Beyond actual behavior, to truly make a difference, we have to enunciate the natural complexity of Torah. Simply, God wanted his followers to think and so Torah demands thought. As with any complex system, those who strive for simplicity will be able to pervert it by rejecting the complexity and reading the system with simplicity. The essence of simplicity is the inability to see conflict of values and the give-and-take of the solution. Torah is all about the recognition that in every tumah there is some tahara and in every tahor there is some tumah (Maharal).
We cannot just challenge the messenger. We have to show that the message is incorrect. That usualy can't be done head on as he/she will also have sources etc. You have to take it to the level of complexity -- and how one is balancing the conflict of values inherent in all situations. Thugs usually can only think in black-and-white -- and then you have them for it is then that you can show that it is actually Torah that is absent in their thinking. Take a look at my article "In the Name of Religion" at http://www.nishma.org/articles/insight/insight5762-01.htm for more on this theme.
I believe that this is the only way to clarify who really is speaking for Torah.
> that his/her message is the correct on and that you are misguided and, in fact the one preventing the geula, the redemption.

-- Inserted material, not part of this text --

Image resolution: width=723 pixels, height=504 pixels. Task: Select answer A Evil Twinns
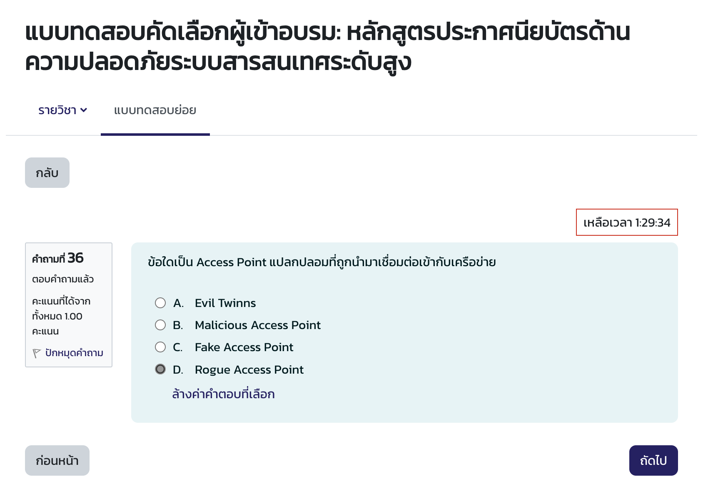(160, 303)
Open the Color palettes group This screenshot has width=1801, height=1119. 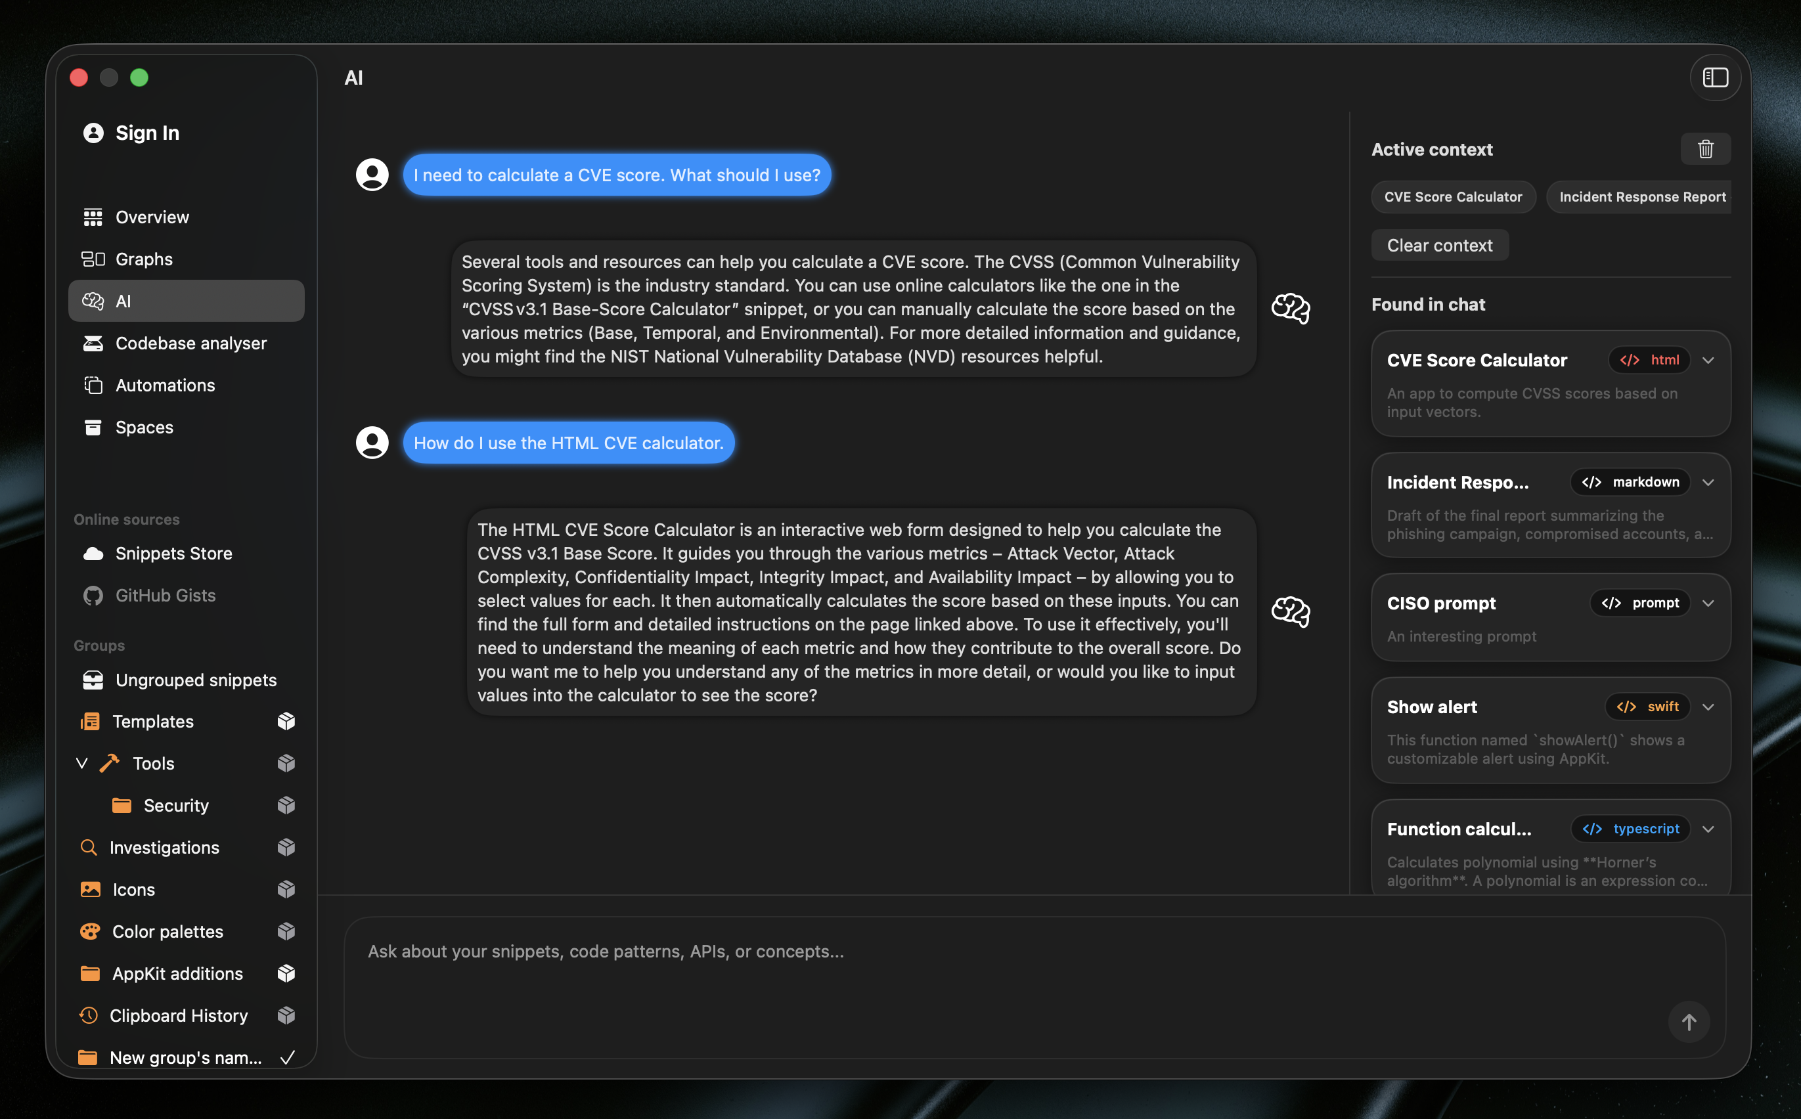[167, 931]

Yeah, but he's wrong and I'm right because I says so.
8-)
Seriously though, one reason the Chareidi world has been able to take such a defining and authoritative position within the Torah world is not because of superior education or spiritual accomplishment but because they believe so strongly that they are the defining force in Judaism that this belief has affected the other Torah observant groups to the point that they believe this too. The average Modern Orthodox guy who may otherwise believe he is being perfectly faithful to Toras Moshe will see his Chareidi counterpart as "more religious" for no other real reason than that this impression has been pummelled into everyone's heads for the last century.
My point is that this belief is just that - a belief not substantiated by the facts on the ground. A uniform and speaking Yeshivish doesn't make you a better Jew. And it's time that the reest of the Torah world united and started pushing back with their own belief - faith in God, love of his Torah, and honest practice of his Law are what makes a Jew a good one and no other standard need be accepted. If enough people can start to believe this, then many people who feel disenfranchised right now because they see the Chareidi world as their only "genuine" Jewish option might find their way back into the fold.
Yes, Torah is complex and yes, God wants us to think but success in this world is sometimes accomplished more by determination than intellectual activity.